Quick Install Hadoop on Windows

本文提供了一个详细的Hadoop安装教程,包括所需软件如Java 1.6.x、Cygwin及SSH的配置步骤,并介绍了如何在伪分布式模式下配置与运行Hadoop。

摘要生成于 C知道 ,由 DeepSeek-R1 满血版支持, 前往体验 >

For mahout, today I install Hadoop in my PC, here are the installation guide, hope useful :)

Required Software
1. Java 1.6.x
2. Cygwin: It is a is a Linux-like environment for Windows, and is Required for shell support in addition to the required software above. 
3. SSH must be installed and SSHD must be running to use the Hadoop scripts that manage remote Hadoop daemons.

Install Cygwin:
1. download setup.exe from http://www.cygwin.com/
2. select install from internet, and sepecify the download folder and install folder, for downloading, please select a mirror nearby.
3. after the conponent list are downloaded, please search "SSH", it will in Net category, and change the default "Skip" into one version of SSH.
4. download and install the component.


After install, you can see a Cygwin.exe in your desktop, you can run the bash shell to perform Linux in our Windows enviornment.
Your linux filesystem is under %You_Cygwin_Install% folder.

SSH Configuration:

1. Add System Enviornment:
A.add a new system enviornment named as CYGWIN, it value is 'ntsec tty'.
B.edit system enviornment PATH, add your 'Cygwin/bin' folder into it.
2. Config SSH
A. change to bin folder: "cd /bin"
B. execute configuration command:"ssh-host-config -y",when "CYGWIN=" come up, please input "ntsec tty". After this, your SSH service is been started in window services, then please restart your computer.

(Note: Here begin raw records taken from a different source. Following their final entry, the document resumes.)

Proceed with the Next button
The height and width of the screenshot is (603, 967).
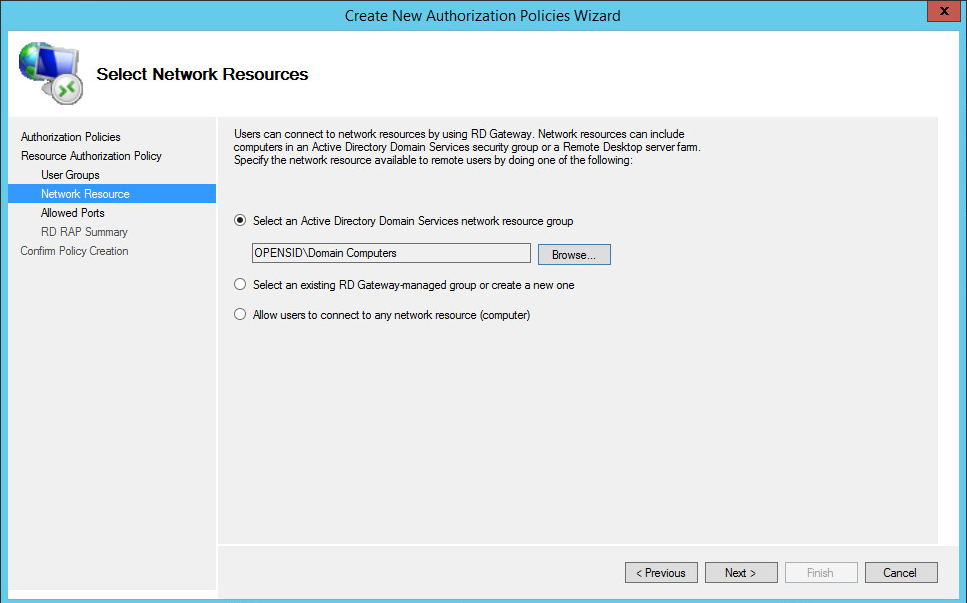(x=741, y=573)
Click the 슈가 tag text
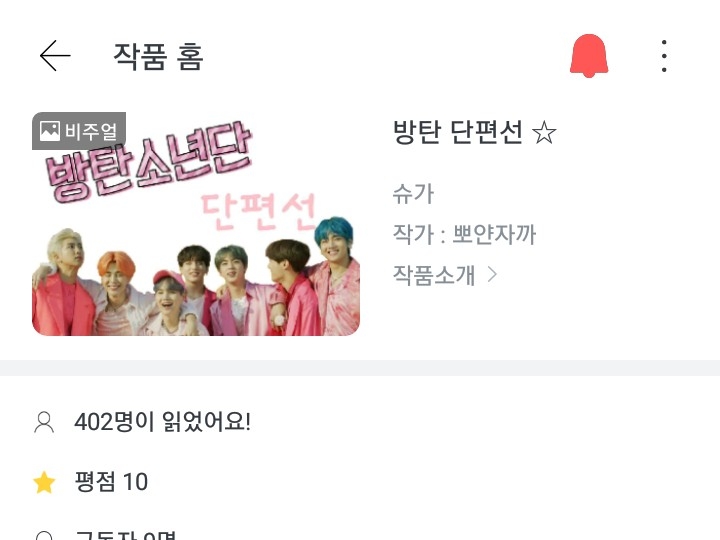 tap(413, 193)
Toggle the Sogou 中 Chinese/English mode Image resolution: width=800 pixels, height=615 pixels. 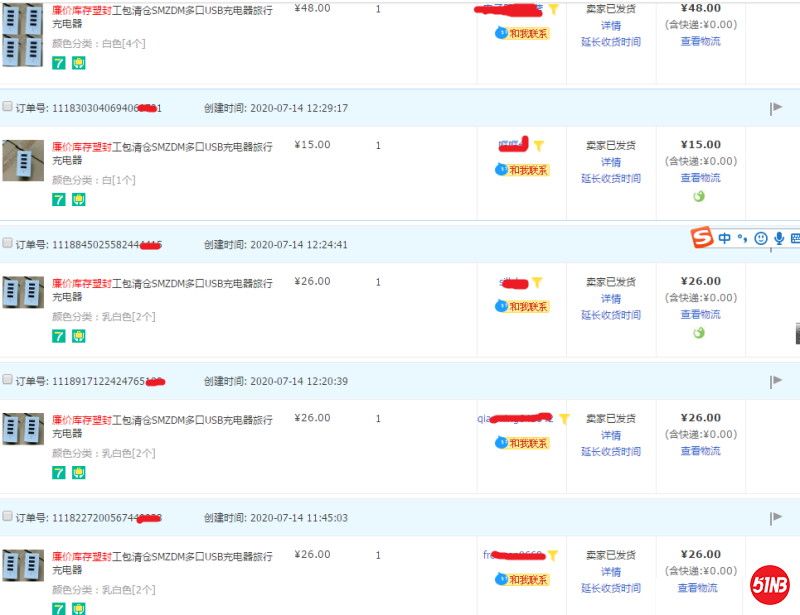724,239
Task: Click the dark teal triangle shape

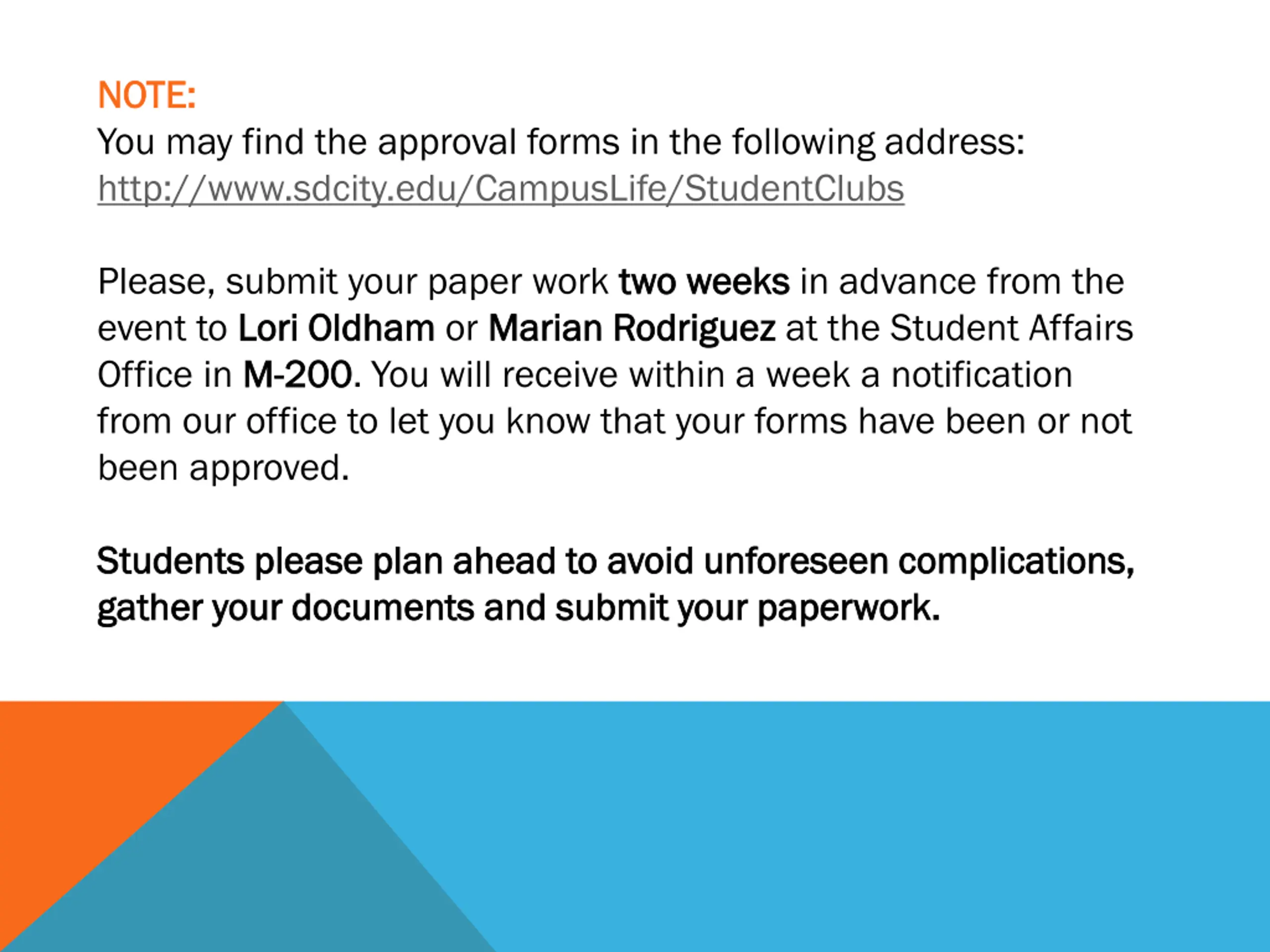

C. change to home folder in your Cygwin install folder, you can see that a folder named as your window user account have been generated.
D. execute connect command: "ssh youname@127.0.0.1"
if you connect successfully, that means your configuration is correct.  print out "Last login: Sun Jun 8 19:47:14 2008 from localhost"
if your connection fail, maybe you need add SSH permition in your firewall, the default port of SSH is 22.
E. if you need sepcify the password, you could using the following commands:
"ssh-keygen -t dsa -P '<your_password>' -f ~/.ssh/id_dsa"
"$ cat ~/.ssh/id_dsa.pub >> ~/.ssh/authorized_keys"
then every time you are be asked to input the password when you trying to connect through SSH.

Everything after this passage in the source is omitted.